(Exercise requirements) Transcribe the lines from the one containing "Viewport: 278px width, 188px height." through the end of the excerpt, reproducing them exactly.

(Excerpt from a dataset)
--*--

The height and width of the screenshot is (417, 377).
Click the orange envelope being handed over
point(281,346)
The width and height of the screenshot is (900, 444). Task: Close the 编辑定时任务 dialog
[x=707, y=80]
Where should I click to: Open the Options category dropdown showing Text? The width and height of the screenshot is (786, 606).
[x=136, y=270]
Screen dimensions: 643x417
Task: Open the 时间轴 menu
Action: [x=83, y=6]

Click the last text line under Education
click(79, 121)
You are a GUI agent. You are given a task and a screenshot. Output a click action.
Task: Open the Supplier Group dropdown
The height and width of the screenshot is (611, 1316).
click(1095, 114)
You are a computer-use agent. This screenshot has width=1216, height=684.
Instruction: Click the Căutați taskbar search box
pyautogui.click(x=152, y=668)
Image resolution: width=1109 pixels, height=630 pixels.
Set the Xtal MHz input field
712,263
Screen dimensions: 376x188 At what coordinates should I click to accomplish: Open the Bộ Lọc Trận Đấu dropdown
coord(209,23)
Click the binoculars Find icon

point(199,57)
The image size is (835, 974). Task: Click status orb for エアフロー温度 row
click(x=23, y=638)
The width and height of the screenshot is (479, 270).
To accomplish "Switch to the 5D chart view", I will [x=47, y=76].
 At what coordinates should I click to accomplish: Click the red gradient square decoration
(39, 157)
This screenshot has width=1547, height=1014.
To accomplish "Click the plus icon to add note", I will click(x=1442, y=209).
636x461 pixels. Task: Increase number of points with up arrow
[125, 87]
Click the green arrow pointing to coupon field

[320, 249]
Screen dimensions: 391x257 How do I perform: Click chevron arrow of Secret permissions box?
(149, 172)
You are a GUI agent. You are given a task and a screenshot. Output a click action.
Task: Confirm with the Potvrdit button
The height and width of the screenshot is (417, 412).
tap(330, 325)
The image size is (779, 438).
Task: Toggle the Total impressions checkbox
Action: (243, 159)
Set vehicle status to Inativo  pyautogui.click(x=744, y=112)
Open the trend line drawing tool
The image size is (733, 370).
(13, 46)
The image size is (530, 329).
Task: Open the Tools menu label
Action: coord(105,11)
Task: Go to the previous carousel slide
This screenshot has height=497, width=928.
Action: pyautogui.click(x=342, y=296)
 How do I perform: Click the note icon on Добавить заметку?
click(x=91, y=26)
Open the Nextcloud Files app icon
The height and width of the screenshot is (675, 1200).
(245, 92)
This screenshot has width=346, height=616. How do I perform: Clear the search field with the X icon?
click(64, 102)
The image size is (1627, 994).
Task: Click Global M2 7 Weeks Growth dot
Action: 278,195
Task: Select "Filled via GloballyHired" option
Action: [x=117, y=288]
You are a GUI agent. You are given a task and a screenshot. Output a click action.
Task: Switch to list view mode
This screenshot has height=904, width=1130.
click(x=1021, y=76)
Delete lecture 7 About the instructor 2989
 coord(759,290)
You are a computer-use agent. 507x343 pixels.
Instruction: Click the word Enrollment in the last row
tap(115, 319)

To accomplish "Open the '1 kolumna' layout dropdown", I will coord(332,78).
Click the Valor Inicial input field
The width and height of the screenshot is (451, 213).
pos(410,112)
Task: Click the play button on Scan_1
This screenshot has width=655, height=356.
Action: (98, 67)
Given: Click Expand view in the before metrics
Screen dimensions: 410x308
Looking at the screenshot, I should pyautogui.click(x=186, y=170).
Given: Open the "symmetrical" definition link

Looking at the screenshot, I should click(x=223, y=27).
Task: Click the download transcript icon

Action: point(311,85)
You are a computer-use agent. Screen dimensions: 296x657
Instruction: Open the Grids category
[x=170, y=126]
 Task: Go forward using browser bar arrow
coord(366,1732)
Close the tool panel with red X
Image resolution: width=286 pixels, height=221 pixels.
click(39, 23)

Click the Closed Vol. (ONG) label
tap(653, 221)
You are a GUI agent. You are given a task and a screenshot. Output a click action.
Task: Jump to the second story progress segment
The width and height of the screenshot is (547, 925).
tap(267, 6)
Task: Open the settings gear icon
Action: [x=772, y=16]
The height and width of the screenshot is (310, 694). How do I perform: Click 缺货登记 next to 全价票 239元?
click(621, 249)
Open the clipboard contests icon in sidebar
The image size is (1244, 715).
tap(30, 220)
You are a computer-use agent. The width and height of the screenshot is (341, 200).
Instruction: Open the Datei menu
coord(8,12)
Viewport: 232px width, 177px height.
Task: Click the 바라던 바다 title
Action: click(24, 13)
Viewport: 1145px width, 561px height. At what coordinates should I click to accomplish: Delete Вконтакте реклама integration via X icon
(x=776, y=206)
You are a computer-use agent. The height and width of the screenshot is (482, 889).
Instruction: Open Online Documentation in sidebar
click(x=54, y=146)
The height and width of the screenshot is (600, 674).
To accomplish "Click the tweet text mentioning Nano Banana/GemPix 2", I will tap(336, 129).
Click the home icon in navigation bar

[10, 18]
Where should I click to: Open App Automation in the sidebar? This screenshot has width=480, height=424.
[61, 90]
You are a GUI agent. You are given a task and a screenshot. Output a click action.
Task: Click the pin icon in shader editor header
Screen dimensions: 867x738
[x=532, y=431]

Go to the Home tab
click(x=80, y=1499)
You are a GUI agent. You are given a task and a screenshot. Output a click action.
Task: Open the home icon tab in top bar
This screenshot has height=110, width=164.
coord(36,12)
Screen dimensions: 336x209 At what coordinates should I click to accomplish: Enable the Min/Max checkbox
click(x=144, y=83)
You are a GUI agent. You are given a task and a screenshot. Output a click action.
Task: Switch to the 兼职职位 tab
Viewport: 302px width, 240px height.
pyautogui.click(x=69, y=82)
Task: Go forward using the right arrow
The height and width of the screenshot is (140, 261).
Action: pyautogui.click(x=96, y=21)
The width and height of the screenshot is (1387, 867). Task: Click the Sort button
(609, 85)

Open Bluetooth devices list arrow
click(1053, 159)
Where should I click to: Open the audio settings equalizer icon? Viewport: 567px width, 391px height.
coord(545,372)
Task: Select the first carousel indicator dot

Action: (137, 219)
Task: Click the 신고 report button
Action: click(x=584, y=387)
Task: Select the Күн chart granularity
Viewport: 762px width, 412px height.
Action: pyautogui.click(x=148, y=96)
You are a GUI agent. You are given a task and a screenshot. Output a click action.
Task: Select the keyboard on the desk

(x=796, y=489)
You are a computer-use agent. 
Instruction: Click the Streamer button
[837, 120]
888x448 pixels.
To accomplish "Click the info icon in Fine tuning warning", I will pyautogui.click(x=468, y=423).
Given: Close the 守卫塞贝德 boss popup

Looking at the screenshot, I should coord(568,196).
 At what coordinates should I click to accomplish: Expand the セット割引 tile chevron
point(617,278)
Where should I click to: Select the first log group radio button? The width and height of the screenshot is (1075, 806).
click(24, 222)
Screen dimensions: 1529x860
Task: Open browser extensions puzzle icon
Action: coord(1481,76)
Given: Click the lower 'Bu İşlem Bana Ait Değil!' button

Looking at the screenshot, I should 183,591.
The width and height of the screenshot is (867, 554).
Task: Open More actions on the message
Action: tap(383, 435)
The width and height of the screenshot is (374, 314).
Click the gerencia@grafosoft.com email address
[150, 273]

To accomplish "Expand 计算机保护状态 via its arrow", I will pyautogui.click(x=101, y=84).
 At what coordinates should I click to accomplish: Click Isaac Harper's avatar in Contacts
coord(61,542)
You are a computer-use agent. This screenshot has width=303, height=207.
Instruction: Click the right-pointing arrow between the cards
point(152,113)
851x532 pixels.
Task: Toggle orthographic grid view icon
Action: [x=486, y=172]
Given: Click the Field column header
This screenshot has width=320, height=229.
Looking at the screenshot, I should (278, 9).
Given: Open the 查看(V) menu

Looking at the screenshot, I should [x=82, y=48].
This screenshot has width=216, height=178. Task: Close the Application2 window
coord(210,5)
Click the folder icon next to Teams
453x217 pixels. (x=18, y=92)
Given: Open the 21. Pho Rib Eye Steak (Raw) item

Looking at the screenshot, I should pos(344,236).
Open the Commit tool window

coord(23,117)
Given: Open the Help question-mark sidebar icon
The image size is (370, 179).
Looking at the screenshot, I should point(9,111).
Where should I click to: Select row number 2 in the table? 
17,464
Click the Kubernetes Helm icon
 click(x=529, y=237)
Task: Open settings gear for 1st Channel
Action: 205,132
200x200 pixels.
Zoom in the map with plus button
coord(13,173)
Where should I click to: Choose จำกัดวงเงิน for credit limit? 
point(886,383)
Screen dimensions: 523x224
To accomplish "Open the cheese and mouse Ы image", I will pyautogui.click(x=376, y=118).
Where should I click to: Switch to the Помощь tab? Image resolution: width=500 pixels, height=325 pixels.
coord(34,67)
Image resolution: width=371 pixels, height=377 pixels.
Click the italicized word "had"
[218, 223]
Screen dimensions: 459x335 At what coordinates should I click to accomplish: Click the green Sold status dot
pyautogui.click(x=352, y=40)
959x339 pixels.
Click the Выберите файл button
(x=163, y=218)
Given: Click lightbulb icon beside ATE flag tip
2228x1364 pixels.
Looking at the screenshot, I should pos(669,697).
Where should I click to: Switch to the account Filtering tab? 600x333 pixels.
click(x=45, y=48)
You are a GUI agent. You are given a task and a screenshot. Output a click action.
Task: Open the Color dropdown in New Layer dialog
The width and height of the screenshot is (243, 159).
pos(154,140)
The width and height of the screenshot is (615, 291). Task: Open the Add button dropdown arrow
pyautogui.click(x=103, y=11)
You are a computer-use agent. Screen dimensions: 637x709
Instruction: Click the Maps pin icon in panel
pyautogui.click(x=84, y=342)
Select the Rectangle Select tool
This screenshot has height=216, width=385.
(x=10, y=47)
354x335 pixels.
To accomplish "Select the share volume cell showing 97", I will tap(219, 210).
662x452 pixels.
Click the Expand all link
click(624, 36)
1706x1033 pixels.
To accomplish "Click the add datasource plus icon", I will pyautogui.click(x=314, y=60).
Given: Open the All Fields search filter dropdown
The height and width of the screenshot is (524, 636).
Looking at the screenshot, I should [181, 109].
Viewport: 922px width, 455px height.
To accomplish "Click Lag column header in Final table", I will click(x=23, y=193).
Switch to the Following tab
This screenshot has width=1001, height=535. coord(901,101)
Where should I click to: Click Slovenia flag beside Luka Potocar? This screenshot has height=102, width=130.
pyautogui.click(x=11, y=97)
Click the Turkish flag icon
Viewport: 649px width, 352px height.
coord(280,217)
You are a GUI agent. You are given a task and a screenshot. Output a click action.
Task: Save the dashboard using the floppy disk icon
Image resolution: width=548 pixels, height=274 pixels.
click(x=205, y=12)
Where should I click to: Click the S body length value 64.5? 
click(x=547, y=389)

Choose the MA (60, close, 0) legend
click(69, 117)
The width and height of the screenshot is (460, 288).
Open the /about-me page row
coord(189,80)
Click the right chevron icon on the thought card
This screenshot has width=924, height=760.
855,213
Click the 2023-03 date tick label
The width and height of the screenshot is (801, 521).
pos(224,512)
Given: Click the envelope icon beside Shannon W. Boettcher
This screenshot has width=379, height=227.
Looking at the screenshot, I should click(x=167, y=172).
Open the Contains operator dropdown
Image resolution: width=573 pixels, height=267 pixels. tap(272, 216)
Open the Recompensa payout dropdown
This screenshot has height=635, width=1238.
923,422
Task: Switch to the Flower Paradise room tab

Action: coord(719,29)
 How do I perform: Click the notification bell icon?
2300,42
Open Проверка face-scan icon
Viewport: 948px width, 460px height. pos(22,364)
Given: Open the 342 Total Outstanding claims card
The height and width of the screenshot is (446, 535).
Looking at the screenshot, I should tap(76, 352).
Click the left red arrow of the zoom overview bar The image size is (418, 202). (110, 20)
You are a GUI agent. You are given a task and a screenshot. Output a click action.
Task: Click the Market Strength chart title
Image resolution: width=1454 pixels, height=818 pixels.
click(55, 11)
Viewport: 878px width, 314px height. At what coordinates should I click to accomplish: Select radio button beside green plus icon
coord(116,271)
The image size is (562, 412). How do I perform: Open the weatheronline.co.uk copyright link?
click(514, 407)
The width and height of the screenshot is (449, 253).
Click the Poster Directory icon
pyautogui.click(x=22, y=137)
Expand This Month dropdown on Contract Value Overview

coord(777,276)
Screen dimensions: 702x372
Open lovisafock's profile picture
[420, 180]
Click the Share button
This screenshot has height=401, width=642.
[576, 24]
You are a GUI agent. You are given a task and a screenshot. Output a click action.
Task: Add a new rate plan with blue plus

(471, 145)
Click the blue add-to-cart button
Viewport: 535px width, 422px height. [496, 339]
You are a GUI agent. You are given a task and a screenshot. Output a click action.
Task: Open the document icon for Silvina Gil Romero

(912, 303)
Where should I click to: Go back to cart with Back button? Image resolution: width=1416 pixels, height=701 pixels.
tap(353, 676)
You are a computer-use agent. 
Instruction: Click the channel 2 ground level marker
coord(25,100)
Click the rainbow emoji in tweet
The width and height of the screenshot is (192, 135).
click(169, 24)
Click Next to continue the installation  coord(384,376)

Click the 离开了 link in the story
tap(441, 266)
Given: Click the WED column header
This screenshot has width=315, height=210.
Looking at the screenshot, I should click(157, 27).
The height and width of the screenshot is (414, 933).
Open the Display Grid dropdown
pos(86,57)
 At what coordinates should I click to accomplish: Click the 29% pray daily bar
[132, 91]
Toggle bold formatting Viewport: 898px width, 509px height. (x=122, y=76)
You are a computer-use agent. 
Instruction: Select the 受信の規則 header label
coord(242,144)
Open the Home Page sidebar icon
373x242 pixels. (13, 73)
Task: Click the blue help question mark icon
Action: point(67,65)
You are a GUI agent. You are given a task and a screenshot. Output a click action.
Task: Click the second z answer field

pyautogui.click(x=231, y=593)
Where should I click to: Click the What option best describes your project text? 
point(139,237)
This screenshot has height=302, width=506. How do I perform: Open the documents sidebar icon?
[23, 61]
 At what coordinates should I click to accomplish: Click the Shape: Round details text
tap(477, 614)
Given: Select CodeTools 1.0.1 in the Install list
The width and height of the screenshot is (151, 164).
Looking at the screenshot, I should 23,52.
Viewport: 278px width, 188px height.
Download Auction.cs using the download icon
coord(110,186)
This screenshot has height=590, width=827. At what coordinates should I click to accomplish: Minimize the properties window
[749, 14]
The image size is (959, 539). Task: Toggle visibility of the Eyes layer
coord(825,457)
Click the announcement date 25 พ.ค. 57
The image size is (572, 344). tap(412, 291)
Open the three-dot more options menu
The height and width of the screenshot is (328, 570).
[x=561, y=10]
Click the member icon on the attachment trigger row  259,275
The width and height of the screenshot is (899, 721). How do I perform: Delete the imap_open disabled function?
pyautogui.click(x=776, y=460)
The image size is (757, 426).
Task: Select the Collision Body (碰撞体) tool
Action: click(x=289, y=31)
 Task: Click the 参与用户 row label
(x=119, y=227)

--*--

(Complete output)
Viewport: 278px width, 188px height.
Download Auction.cs using the download icon
coord(110,186)
This screenshot has height=590, width=827. At what coordinates should I click to accomplish: Minimize the properties window
[749, 14]
The image size is (959, 539). Task: Toggle visibility of the Eyes layer
coord(825,457)
Click the announcement date 25 พ.ค. 57
The image size is (572, 344). tap(412, 291)
Open the three-dot more options menu
The height and width of the screenshot is (328, 570).
[x=561, y=10]
Click the member icon on the attachment trigger row  259,275
The width and height of the screenshot is (899, 721). How do I perform: Delete the imap_open disabled function?
pyautogui.click(x=776, y=460)
The image size is (757, 426).
Task: Select the Collision Body (碰撞体) tool
Action: click(x=289, y=31)
 Task: Click the 参与用户 row label
(x=119, y=227)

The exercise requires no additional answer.